Problem statement: With the images removed, write out each record exactly as given.
#### Data records ####
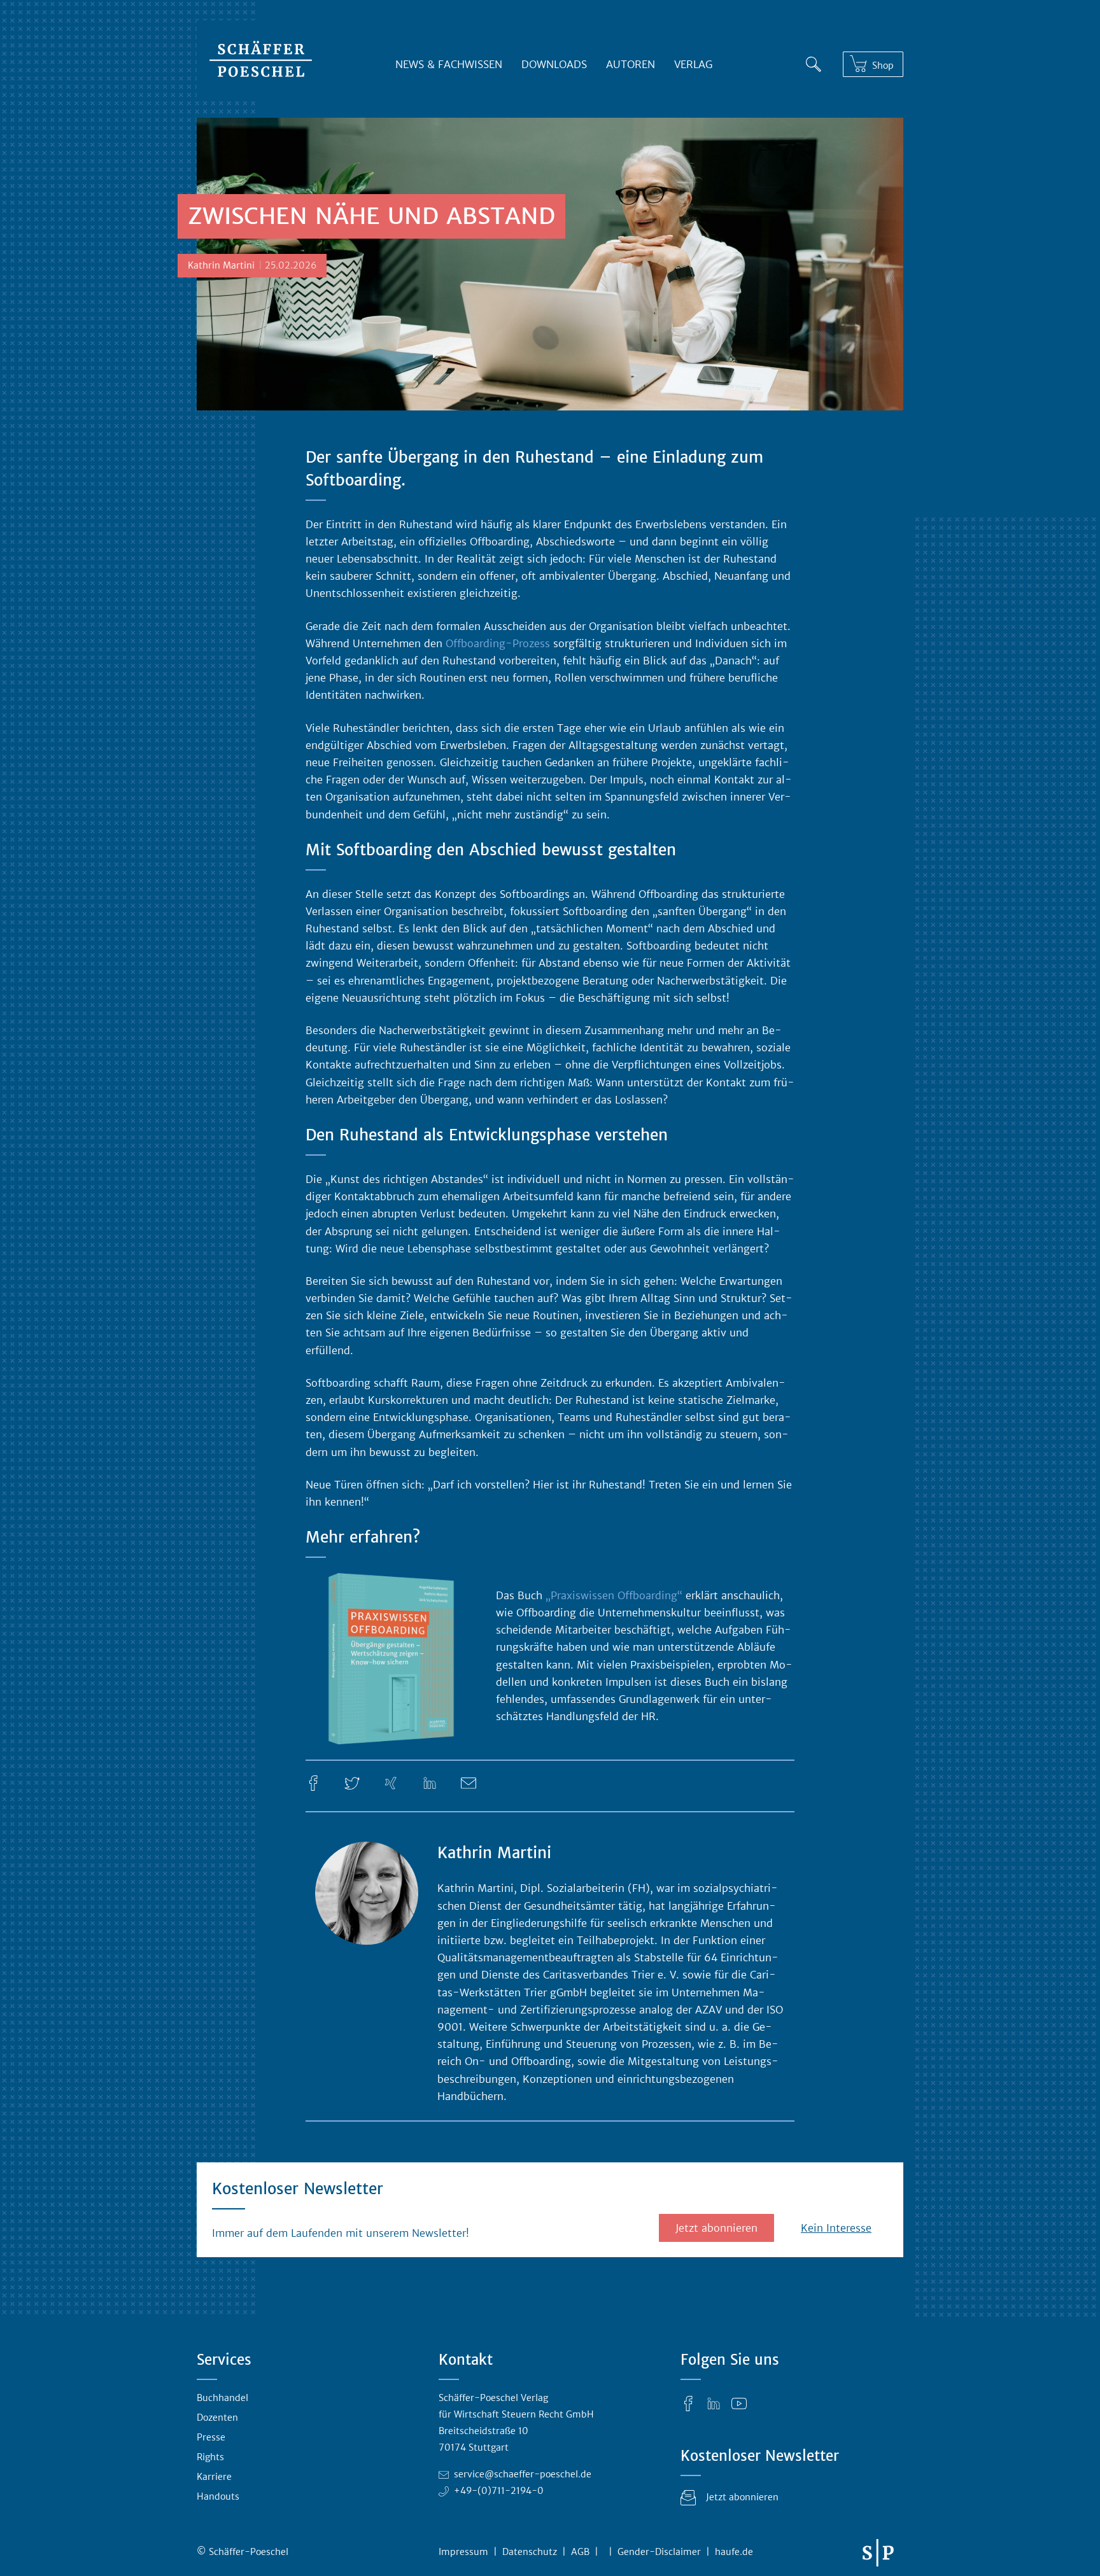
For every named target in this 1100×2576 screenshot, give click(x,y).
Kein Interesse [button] (836, 2228)
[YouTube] (739, 2403)
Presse (211, 2437)
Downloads (554, 64)
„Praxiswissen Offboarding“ (614, 1595)
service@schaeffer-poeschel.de (522, 2474)
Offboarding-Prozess (498, 643)
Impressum (463, 2552)
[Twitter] (352, 1782)
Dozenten (217, 2417)
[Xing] (390, 1782)
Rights (210, 2457)
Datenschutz (529, 2552)
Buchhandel (222, 2398)
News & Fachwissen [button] (448, 64)
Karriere (214, 2476)
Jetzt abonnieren (716, 2228)
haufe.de (734, 2552)
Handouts (218, 2496)
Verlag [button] (693, 64)
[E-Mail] (468, 1782)
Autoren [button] (630, 64)
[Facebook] (313, 1782)
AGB (580, 2552)
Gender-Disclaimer (659, 2552)
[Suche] (813, 61)
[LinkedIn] (429, 1782)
####
Written response:
For every named target in this 1100×2576 screenshot, give click(x,y).
Kein Interesse [button] (836, 2228)
[YouTube] (739, 2403)
Presse (211, 2437)
Downloads (554, 64)
„Praxiswissen Offboarding“ (614, 1595)
service@schaeffer-poeschel.de (522, 2474)
Offboarding-Prozess (498, 643)
Impressum (463, 2552)
[Twitter] (352, 1782)
Dozenten (217, 2417)
[Xing] (390, 1782)
Rights (210, 2457)
Datenschutz (529, 2552)
Buchhandel (222, 2398)
News & Fachwissen [button] (448, 64)
Karriere (214, 2476)
Jetzt abonnieren (716, 2228)
haufe.de (734, 2552)
Handouts (218, 2496)
Verlag [button] (693, 64)
[E-Mail] (468, 1782)
Autoren [button] (630, 64)
[Facebook] (313, 1782)
AGB (580, 2552)
Gender-Disclaimer (659, 2552)
[Suche] (813, 61)
[LinkedIn] (429, 1782)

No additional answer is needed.